3、将步骤1中所得溶液加入到已装入收集管的吸附柱中，室温放置1分钟，13000rpm离心30-60 s，倒掉收集管中的废液，将吸附柱放回收集管中。

注意：吸附柱容积为750μl，若样品体积大于750μl可分批加入。

4、向吸附柱中加入500μl Buffer PW(使用前请先检查是否已加入无水乙醇)13000rpm离心30-60 s，倒掉收集管中的废液，将吸附柱放回收集管中。

注意：如果纯化的DNA用于盐敏感实验(例如平末端连接实验或直接测序)，建议加入Buffer PW后静置2-5分钟再离心。

5、13000rpm离心1分钟，倒掉收集管中的废液。将吸附柱置于室温数分钟，以彻底晾干。

注意：这一步的目的是将吸附柱中残余的乙醇去除，乙醇的残留会影响后续的酶促反应(酶切、PCR等)。为确保下游实验不受残留乙醇的影响，建议将吸附柱开盖，置于室温放置数分钟，以彻底晾干吸附材料中残余的乙醇。

6、将吸附柱放到一个新离心管(自备)中，向吸附膜中间位置悬空滴加30-50μl Buffer EB，室温放置1分钟。13000rpm离心1分钟，收集DNA溶液。-20℃保存DNA。

应用^[4][5]

用于绿脓杆菌噬菌体PaP1 DNA聚合酶通过DNA损伤的动力学机制研究

构建、表达和纯化没有外切酶活性的绿脓杆菌噬菌体PaP1的DNA聚合酶,在分子层面上研究其进行DNA复制以及跨DNA损伤复制的动力学机制,有助于噬菌体药物的研发以及指导合理用药。

方法:（1）构建、表达和纯化没有外切酶活性的gp90。本课题组前期已经发现噬菌体PaP1 DNA聚合酶gp90具有单链DNA和双链DNA外切酶活性。进行体外动力学实验,为了排除对错配切除的影响,仅仅研究聚合酶本征的性质,需要去除外切酶活性。首先构建质粒,其可以表达消除外切酶的DNA聚合酶突变体,然后用IPTG诱导表达,利用镍柱纯化带有组氨酸标签的gp90及其突变体。

（2）DNA聚合酶参与DNA复制以及通过8-oxoG损伤的动力学机制研究。通过稳态动力学方法,研究全长延伸、单个核苷酸插入和下一位碱基延伸中8-oxoG对DNA复制效率和保真度的影响;采用稳态前动力学方法研究DNA复制通过8-oxoG损伤时单点插入效率;采用生物物理相互作用研究方法,研究8-oxoG对DNA聚合酶与DNA相互作用的影响。

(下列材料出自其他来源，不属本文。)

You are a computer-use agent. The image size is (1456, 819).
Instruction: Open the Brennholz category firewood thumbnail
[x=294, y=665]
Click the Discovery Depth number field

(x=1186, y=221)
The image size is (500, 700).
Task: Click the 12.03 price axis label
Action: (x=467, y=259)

（3）DNA聚合酶通过O6-MeG的动力学机制研究。通过稳态动力学方法,研究全长延伸、单个核苷酸插入以及下一位碱基延伸中O6-MeG对DNA复制效率和保真度的影响;利用稳态前动力学方法,研究单个核苷酸插入的效率;采用生物物理相互作用研究方法,研究O6-MeG对聚合酶和DNA相互作用的影响;采用stopped-flow Auto SF-120快速荧光动力学方法研究O6-MeG对聚合酶构象改变的影响机制。

参考文献

[1]Kinetic analysis of bypass of 7,8-dihydro-8-oxo-2′-deoxyguanosine by the catalytic core of yeast DNA polymeraseη[J].Qizhen Xue,Mengyu Zhong,Binyan Liu,Yong Tang,Zeliang Wei,F.Peter Guengerich,Huidong Zhang.Biochimie.2016

[2]Kinetic analysis of bypass of abasic site by the catalytic core of yeast DNA polymerase eta[J].Juntang Yang,Rong Wang,Binyan Liu,Qizhen Xue,Mengyu Zhong,Hao Zeng,Huidong Zhang.Mutation Research-Fundamental and Molecular Mec.2015

[3]Modern Therapeutic Approaches Against Pseudomonas aeruginosa Infections[J].Agata Dorotkiewicz-Jach,Daria Augustyniak,Tomasz Olszak,Zuzanna Drulis-Kawa.Current Medicinal Chemistry.2015(14)

[4]Antimicrobial susceptibility of Gram-negative organisms isolated from patients hospitalized in intensive care units in United States and European hospitals（2009–2011）[J].Helio S.Sader,David J.Farrell,Robert K.Flamm,Ronald N.Jones.Diagnostic Microbiology&Infectious Disease.2013

[5]顾仕苓.绿脓杆菌噬菌体PaP1 DNA聚合酶通过DNA损伤的动力学机制研究[D].重庆理工大学,2017.